:: Work to complete ::
Spot each line in the data below containing "node" and copy it.

:: Provided records ::
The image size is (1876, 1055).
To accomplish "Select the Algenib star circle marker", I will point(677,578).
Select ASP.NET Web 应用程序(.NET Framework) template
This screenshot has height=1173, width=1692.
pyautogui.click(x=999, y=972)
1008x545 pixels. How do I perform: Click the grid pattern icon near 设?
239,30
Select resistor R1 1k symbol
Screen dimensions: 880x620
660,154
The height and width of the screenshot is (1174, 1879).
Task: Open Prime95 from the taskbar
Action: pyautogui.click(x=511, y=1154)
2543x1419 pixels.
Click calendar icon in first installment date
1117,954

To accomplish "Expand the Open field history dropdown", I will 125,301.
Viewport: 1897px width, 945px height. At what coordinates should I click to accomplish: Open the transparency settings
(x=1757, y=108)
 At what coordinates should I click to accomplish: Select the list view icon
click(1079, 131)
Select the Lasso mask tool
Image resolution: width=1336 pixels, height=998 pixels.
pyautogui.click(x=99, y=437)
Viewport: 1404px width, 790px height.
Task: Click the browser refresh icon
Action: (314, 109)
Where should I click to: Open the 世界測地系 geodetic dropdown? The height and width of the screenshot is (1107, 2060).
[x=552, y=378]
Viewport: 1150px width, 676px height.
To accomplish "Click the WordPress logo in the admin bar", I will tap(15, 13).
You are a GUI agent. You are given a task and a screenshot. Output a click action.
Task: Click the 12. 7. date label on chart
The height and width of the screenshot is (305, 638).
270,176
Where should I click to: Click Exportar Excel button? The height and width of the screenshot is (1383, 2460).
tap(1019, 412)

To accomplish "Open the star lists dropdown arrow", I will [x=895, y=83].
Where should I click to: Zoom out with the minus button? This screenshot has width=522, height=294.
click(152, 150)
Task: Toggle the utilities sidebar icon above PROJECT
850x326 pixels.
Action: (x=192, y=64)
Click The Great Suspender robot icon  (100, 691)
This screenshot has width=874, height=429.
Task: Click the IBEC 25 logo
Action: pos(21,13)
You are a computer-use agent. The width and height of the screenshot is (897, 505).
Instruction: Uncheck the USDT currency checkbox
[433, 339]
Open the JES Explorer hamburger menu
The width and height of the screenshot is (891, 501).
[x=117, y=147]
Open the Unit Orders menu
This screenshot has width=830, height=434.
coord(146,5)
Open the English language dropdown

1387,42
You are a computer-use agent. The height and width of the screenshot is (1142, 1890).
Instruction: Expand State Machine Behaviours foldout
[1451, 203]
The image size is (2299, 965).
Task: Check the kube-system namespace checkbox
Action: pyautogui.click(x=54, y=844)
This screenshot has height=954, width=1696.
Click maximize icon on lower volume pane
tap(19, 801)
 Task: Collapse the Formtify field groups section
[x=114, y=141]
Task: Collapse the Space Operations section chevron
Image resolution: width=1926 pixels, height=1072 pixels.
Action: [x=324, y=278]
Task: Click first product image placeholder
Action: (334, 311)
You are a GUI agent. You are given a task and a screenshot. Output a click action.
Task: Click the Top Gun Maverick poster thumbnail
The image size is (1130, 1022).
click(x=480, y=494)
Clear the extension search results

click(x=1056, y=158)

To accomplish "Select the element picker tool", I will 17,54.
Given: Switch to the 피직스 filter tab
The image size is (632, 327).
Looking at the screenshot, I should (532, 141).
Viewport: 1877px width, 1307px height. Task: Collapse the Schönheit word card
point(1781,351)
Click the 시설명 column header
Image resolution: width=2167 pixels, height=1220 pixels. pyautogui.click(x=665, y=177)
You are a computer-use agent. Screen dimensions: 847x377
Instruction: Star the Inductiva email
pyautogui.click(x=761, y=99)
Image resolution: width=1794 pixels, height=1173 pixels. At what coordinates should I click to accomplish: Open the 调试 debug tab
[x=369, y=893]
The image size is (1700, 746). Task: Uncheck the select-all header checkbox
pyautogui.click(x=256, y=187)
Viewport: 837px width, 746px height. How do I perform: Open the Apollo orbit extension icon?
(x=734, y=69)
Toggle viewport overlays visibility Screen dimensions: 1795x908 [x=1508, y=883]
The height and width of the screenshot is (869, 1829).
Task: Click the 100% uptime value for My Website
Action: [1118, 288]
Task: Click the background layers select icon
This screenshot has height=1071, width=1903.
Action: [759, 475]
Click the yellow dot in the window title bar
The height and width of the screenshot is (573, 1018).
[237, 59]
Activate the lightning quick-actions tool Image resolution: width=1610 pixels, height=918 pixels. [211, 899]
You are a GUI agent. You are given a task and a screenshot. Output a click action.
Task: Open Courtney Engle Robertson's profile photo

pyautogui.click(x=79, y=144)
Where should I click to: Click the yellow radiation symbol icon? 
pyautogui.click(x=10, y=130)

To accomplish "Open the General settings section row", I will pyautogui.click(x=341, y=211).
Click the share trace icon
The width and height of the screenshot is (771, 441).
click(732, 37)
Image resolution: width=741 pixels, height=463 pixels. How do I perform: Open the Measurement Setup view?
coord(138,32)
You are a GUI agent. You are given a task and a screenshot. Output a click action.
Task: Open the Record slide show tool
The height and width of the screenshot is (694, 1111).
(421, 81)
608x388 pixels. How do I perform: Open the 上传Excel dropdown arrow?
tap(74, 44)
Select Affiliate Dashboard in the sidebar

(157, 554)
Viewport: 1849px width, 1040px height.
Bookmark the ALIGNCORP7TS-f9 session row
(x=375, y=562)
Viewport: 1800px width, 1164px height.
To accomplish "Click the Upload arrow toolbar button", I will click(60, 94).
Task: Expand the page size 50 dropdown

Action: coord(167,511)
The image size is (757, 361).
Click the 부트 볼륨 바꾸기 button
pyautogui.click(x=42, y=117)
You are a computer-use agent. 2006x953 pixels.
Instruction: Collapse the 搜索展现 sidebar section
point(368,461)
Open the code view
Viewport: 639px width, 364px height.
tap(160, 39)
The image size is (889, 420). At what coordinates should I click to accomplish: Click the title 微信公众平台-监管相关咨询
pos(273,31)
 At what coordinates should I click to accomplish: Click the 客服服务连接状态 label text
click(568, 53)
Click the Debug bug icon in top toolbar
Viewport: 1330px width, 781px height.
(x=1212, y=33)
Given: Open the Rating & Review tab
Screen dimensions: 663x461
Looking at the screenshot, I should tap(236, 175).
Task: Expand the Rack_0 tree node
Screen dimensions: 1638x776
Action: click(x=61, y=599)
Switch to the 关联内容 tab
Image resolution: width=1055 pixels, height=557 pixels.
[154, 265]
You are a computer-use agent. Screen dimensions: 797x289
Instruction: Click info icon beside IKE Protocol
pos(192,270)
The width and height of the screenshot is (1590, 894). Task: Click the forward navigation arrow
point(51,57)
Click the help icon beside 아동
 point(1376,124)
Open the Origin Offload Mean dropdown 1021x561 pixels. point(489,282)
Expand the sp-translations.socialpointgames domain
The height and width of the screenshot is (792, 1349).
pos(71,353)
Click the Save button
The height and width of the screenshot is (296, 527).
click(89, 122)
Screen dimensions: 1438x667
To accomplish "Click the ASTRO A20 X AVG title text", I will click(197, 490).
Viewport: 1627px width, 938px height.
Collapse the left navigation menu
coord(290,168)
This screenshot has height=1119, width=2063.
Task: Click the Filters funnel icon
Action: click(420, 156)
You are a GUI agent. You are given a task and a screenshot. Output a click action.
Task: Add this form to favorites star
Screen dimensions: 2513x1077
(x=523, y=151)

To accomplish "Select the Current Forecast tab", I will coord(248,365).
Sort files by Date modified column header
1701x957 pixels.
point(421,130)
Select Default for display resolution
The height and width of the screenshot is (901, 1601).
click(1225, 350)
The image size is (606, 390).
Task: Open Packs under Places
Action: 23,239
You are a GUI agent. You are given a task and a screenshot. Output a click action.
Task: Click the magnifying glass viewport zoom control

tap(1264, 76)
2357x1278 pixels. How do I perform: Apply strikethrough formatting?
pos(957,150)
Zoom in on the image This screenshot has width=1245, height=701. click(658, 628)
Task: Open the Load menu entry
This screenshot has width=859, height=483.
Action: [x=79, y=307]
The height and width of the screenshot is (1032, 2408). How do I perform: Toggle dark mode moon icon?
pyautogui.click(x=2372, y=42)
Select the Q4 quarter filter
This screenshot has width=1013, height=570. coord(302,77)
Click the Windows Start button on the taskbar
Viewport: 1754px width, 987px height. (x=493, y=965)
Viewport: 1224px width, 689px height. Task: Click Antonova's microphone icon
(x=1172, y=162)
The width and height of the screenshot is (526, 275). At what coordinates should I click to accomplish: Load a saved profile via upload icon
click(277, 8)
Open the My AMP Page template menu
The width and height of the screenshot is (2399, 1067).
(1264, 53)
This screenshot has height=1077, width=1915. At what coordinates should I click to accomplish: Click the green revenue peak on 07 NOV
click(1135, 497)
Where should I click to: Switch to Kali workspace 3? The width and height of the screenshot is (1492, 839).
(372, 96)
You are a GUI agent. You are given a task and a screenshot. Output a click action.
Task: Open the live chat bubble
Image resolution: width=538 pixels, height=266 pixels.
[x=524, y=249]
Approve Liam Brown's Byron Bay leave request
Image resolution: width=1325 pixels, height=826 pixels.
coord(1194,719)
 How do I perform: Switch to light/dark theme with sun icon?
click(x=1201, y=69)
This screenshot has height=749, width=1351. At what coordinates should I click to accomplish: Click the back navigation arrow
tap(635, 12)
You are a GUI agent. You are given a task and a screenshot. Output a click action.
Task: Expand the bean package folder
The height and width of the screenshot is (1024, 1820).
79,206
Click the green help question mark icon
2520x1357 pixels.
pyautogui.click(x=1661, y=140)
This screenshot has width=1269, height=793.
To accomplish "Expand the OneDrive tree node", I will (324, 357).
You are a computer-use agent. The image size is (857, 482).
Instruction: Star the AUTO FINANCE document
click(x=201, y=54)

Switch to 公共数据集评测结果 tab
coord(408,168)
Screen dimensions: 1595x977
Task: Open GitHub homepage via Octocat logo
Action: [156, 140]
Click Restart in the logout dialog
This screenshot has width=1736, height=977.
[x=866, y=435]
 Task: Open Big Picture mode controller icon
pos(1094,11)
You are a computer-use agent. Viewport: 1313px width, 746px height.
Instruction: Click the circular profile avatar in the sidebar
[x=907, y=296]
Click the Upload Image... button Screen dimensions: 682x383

:: Result below ::
Task: Expand the Rack_0 tree node
To accomplish "Expand the OneDrive tree node", I will (324, 357).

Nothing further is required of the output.